Recently, Dior presented its Spring/Summer 2022 haute couture collection at the Rodin Museum in Paris. Unlike the past extravagant displays, this season the brand used giant embroidered carpets to decorate the venue, clearly stating the theme for this collection: embroidery.
Maria Grazia Chiuri collaborated with Indian artists Madhvi and Manu Parekh, Chanakya Atelier, and Chanakya School of Craft this time, transforming their embroidery works with the exquisite skills of 380 embroiderers, totaling 280,000 hours. These embroidered pieces were displayed at the show venue, creating a clever connection between artists, workshops, and fashion designers.
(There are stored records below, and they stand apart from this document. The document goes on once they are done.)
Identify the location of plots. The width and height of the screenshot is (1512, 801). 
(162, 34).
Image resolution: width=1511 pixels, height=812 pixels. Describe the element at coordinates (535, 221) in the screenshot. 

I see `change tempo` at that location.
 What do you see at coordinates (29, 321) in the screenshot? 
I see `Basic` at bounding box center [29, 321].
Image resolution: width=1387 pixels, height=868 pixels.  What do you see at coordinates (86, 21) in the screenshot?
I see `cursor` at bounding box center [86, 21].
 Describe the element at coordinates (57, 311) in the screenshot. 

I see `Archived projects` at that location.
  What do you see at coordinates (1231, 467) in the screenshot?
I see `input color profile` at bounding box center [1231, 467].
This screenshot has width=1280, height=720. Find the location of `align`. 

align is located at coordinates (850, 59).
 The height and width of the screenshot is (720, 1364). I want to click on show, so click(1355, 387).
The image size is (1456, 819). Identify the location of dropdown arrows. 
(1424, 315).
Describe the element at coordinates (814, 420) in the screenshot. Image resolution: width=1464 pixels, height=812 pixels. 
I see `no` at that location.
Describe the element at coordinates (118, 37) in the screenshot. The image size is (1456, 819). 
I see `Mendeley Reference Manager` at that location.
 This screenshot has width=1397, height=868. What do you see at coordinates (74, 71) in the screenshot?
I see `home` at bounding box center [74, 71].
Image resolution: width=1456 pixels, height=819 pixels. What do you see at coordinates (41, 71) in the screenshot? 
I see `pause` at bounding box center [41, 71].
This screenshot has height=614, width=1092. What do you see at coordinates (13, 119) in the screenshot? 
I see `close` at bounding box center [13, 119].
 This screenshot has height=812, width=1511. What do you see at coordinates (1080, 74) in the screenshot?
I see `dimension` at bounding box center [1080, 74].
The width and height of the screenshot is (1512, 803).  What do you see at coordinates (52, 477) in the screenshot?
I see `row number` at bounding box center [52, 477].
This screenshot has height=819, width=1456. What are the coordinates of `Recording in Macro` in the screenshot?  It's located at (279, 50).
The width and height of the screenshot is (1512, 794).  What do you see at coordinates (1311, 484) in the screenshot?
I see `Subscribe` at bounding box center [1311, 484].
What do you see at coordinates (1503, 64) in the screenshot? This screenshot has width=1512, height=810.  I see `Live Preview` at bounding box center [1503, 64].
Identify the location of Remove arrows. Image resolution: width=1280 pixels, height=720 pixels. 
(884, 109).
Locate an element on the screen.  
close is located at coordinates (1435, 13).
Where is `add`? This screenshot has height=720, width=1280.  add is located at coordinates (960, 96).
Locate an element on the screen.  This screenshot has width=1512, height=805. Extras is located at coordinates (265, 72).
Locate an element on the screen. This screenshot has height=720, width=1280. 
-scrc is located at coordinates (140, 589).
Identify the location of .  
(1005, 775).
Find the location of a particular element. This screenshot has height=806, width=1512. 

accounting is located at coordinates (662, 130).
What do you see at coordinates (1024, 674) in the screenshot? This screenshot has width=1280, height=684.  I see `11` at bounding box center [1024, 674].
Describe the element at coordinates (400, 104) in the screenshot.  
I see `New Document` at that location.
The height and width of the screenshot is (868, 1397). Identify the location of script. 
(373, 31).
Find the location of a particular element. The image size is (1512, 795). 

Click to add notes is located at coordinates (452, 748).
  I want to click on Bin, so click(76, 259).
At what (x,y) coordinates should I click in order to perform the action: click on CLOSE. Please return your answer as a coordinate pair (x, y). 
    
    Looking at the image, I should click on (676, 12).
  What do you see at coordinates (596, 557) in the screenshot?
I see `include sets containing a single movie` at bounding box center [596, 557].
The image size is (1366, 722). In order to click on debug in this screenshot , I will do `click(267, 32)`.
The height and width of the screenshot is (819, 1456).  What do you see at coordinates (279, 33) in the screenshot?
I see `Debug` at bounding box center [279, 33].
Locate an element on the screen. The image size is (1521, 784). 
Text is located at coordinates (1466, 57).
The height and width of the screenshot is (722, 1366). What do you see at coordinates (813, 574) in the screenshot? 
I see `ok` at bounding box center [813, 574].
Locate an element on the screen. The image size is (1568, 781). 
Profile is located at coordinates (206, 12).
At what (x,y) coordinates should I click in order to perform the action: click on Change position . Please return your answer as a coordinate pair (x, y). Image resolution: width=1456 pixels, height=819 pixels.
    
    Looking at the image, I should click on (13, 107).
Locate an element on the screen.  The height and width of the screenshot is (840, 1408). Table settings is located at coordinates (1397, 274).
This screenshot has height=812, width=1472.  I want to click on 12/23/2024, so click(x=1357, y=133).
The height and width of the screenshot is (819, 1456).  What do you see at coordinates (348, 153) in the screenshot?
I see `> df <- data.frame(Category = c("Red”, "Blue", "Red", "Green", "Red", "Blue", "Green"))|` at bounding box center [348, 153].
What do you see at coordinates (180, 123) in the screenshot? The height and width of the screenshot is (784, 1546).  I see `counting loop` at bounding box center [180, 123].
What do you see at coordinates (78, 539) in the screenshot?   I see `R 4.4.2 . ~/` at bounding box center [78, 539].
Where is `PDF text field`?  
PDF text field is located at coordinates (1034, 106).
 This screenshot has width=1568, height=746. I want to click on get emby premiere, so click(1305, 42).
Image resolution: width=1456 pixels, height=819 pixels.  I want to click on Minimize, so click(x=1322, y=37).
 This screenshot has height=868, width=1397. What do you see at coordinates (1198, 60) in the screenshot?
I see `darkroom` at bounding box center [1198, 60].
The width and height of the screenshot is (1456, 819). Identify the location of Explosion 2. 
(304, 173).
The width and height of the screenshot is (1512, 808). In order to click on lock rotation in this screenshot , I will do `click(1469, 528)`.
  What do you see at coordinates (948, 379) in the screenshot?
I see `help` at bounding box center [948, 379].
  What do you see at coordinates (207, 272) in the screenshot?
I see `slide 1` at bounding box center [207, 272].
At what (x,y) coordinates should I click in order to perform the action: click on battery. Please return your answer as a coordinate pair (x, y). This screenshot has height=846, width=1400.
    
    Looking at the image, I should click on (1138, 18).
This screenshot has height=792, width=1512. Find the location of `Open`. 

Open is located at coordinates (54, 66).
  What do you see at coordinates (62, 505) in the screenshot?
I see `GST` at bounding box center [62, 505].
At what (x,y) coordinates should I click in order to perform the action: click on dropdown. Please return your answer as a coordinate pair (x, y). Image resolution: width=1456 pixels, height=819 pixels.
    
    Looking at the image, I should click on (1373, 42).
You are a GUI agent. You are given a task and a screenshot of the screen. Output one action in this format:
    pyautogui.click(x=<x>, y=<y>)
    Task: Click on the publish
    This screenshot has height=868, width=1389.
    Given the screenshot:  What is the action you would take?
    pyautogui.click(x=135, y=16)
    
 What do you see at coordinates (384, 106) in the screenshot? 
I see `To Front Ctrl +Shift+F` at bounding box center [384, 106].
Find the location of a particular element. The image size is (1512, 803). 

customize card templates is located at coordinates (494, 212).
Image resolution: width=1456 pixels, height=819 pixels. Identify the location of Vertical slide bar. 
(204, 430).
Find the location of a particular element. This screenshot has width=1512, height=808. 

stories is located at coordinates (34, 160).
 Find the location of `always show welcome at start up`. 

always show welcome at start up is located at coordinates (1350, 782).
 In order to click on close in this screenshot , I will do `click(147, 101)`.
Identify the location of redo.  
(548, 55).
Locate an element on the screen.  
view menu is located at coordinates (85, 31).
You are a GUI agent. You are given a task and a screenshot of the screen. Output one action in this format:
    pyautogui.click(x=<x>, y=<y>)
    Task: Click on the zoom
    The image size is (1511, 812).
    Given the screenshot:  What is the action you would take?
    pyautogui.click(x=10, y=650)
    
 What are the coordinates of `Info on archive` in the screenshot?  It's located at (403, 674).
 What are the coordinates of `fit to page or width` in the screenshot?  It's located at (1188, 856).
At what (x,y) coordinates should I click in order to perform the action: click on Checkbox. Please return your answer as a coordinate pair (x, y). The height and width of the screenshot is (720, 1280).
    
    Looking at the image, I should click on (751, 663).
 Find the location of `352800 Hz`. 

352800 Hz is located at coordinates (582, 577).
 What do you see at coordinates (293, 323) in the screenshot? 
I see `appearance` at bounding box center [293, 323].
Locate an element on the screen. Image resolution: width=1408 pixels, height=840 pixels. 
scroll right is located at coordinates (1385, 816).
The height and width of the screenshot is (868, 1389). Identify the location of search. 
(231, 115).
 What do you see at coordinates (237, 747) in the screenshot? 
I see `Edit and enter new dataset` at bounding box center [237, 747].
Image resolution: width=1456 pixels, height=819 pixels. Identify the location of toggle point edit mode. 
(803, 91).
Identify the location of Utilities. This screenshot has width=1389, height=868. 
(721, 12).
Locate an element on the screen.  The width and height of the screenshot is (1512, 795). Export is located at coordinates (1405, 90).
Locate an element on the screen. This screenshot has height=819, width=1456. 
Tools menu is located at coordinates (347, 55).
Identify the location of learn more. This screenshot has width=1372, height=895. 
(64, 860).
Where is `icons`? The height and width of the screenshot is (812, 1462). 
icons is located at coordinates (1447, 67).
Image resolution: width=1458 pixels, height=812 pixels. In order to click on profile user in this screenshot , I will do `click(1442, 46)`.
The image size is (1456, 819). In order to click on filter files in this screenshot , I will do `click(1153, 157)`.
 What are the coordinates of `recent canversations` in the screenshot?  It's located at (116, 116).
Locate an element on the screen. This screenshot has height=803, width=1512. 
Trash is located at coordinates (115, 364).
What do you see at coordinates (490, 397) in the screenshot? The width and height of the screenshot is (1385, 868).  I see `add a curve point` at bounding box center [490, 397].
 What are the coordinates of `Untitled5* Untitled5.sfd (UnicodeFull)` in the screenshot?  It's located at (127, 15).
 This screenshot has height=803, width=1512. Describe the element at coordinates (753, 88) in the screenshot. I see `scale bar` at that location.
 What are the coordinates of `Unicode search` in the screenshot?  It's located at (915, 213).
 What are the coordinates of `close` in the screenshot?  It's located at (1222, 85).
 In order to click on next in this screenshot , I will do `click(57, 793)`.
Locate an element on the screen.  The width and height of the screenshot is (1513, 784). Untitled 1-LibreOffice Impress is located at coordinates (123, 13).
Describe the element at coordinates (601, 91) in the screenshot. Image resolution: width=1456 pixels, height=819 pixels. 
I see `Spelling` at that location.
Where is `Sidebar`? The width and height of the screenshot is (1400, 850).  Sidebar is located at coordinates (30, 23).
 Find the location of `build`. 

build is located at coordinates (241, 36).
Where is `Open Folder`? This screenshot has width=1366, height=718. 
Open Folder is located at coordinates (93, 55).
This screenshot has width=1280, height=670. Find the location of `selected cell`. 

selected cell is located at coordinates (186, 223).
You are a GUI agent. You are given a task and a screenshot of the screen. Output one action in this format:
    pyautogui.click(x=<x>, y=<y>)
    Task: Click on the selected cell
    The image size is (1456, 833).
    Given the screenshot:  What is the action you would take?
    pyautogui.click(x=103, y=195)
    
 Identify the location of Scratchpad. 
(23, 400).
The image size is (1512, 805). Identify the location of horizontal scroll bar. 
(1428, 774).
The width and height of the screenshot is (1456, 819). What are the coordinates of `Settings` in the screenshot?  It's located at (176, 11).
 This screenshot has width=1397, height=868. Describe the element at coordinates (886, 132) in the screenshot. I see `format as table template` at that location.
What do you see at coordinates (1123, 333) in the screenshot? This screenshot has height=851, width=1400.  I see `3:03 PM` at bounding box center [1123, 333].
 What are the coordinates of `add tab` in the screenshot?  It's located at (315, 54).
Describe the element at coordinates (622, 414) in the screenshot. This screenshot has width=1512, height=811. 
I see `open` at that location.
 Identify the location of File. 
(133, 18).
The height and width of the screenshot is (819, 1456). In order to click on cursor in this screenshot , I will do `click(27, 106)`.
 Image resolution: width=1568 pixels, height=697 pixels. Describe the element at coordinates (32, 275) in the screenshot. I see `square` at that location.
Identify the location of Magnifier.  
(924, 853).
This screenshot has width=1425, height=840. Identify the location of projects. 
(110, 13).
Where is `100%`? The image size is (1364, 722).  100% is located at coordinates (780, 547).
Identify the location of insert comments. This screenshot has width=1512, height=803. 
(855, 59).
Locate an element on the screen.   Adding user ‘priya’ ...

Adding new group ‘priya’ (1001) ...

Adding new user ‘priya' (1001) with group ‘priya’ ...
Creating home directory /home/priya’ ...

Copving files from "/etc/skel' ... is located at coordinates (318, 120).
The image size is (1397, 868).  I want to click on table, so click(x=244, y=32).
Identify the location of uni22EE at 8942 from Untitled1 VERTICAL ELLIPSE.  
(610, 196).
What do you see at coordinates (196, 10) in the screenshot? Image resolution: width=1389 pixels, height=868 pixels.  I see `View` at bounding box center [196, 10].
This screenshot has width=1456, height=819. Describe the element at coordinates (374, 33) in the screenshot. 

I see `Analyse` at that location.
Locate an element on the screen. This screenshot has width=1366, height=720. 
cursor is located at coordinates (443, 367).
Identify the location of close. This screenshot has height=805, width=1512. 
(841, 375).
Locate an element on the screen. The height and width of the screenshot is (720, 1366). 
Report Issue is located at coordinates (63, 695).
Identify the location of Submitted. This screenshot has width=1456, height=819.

Looking back at the clothing itself, Maria Grazia Chiuri once again focuses on embroidery, using low-saturation black, white, and gray tones throughout the entire collection of 64 outfits, highlighting the craftsmanship of embroidery with simple colors.
The opening is led by a series of one-shoulder designs, with tight-fitting bodysuits adorned with crystal beads swaying with each step, or blending seamlessly with lightweight chiffon.
Next up are the styles of daily suits, created from high-quality fabrics to build a wardrobe of daily suits: a casual black suit adorned with leather materials, a Bar jacket suit that outlines the figure without any sense of restraint, is a comfortable and stylish look.
Returning to glamorous evening wear, with nude tones as the main focus, the embroidery highlights the ethereal beauty of Dior. The subtle white transparent silk, with a sense of neatness, showcases the graceful figure of women. As the body moves, simple cuts of clothing become extraordinary, exuding charm in every way. This is the captivating allure of haute couture.